When will I feel better?
When will I stop thinking about drinking so much?
When will it get easier?
When will I stop feeling so raw?
When will I stop wanting to claw my own skin off?
I get it, obviously. We want a date to mark on the calendar. A friend says she practically interviewed people when she was newly sober, as if she was writing a research paper. When was it: One month? Two months? 500 days? TELL ME WHEN IT WILL GET BETTER.
Of course, she got no concrete answer because there is no concrete answer.
For me, the desire to move through it all quickly was so great and confounding I refused to even acknowledge the question. I already knew the answers, which were: hold on, keep going, one foot in front of the other, let go and let God and all that crap.
I went through the same thing when I separated from my husband. I remember “dating” someone right away, who was divorced, and when I told him how long I’d been separated, he paused and very kindly told me I was “too new.” I thought, pfffft, f*ck that. I’m gonna skip that part. I’m gonna skip right on past the "too new" part. So I did what every person does who wants to move through something quick: I swam faster. I turned up the volume really, really high. I went out on a lot of “dates” and I drank to oblivion and I denied entire universes and I just, like, moved on.
Then one morning a few months later I woke up to an empty bed. I stood up and looked at the table beside my bed—the empty water and wine glasses, the books I couldn’t read—and a flash of truth snuck into my consciousness. It said, in a voice that doesn’t use words: the drinking is the root problem.
And again I thought, Nope. I'm taking a shortcut.

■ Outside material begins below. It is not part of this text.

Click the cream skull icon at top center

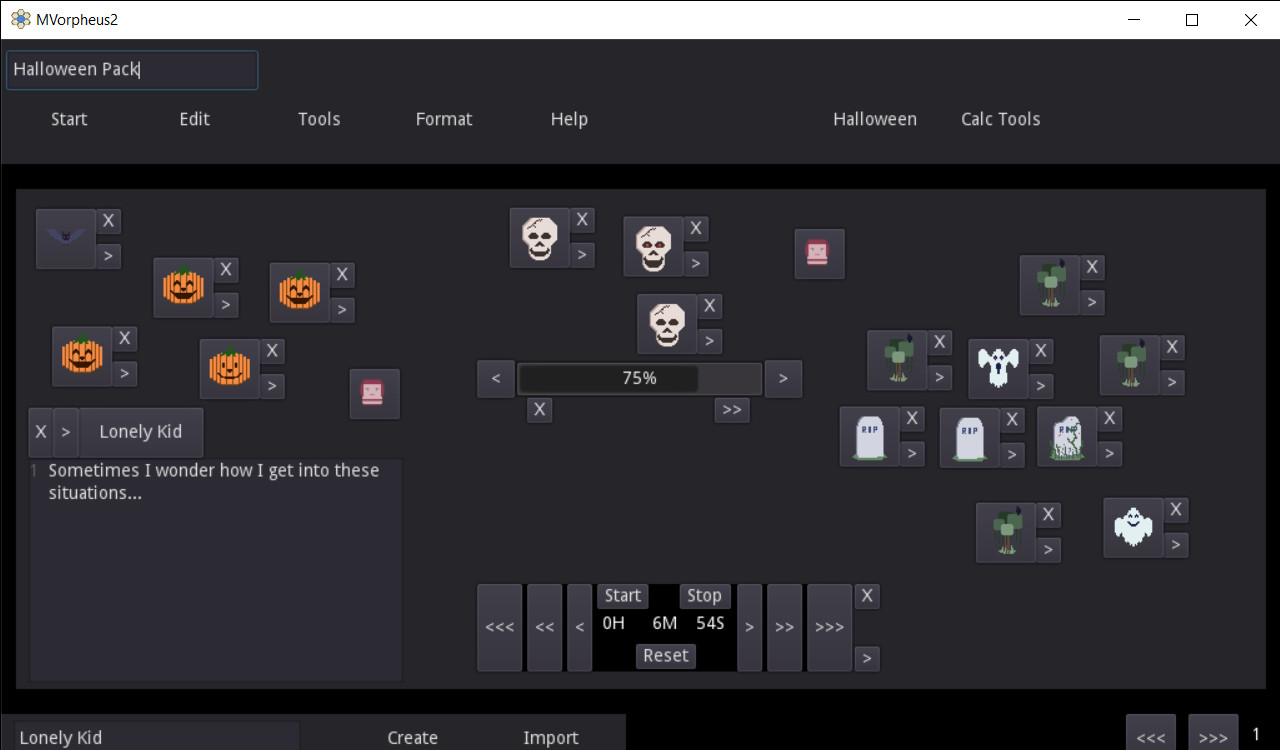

I truly thought I could skip past most of it, too. I thought I could fast track the healing because I’d blown through so much difficulty already in my life. I was resilient, after all; hadn’t I been told that since I was young? What I didn’t know, even at the age of 34, was resilience isn’t the same as burying. What I’d learned to do in the name of resilience was to deny, to stuff, or my favorite, to drown.
My husband and I finally filed for divorce nearly three years after he moved out. Many people have asked me what took so long, and I never have a good answer. We weren’t in a heated battle over custody, finances, or our agreement. We weren’t questioning the decision, at least not consciously. Certainly there was a bit of laziness. For the past two years, I was getting sober, which required every ounce of everything I had for a while. I think the best answer is that it took what it took. We did it when we were ready. We did it when the dust had settled enough to proceed with clarity. Time takes time.
I was listening to a Marc Maron interview a couple months ago and he was asked how he feels about all his success now, in his 50’s, after going at it for so long. He said among other things, that he was so glad it hadn’t happened in his 30’s or 40’s—or, God forbid his 20’s—because he wouldn’t have been able to handle it.
That’s it right there. Things happen not when we want them to, but when we’re actually ready. It's infuriating.
I’m approaching a year of sobriety, which is a tiny blip in time, and also massive. As I continue to unravel myself as a non-married person, a mother, and someone who doesn’t escape to a box of wine every night, I see that this is exactly how it was supposed to be. It was so impossibly hard—getting sober, that is—for as long as it needed to be so that I knew precisely how precious and hard won it is. I fell as many times as I did because bones become harder in the broken places, and I needed to make my bones, so I could stand strong for myself, for you. I wanted so badly to fast forward through the painful parts and now, I'm so glad it doesn't work that way. I see the value now in enduring each day, month, year. I see the beauty truly is in the breakdown.
To you, who wants to know when it gets easier. To you, who's positive they’ve reached the end of their rope. To you, who cannot stop clawing at your own skin:
Time takes time. Let it.
It will happen for you - for all of us - as it should, whatever it is: your heartbreak to lessen, your grief to un-clench, your body to heal, your depression to lift. It will happen perfectly and on time so long as you stay course best as you can. This I can actually promise. Perhaps those words are cold comfort, and that's fine. Just know they're also true.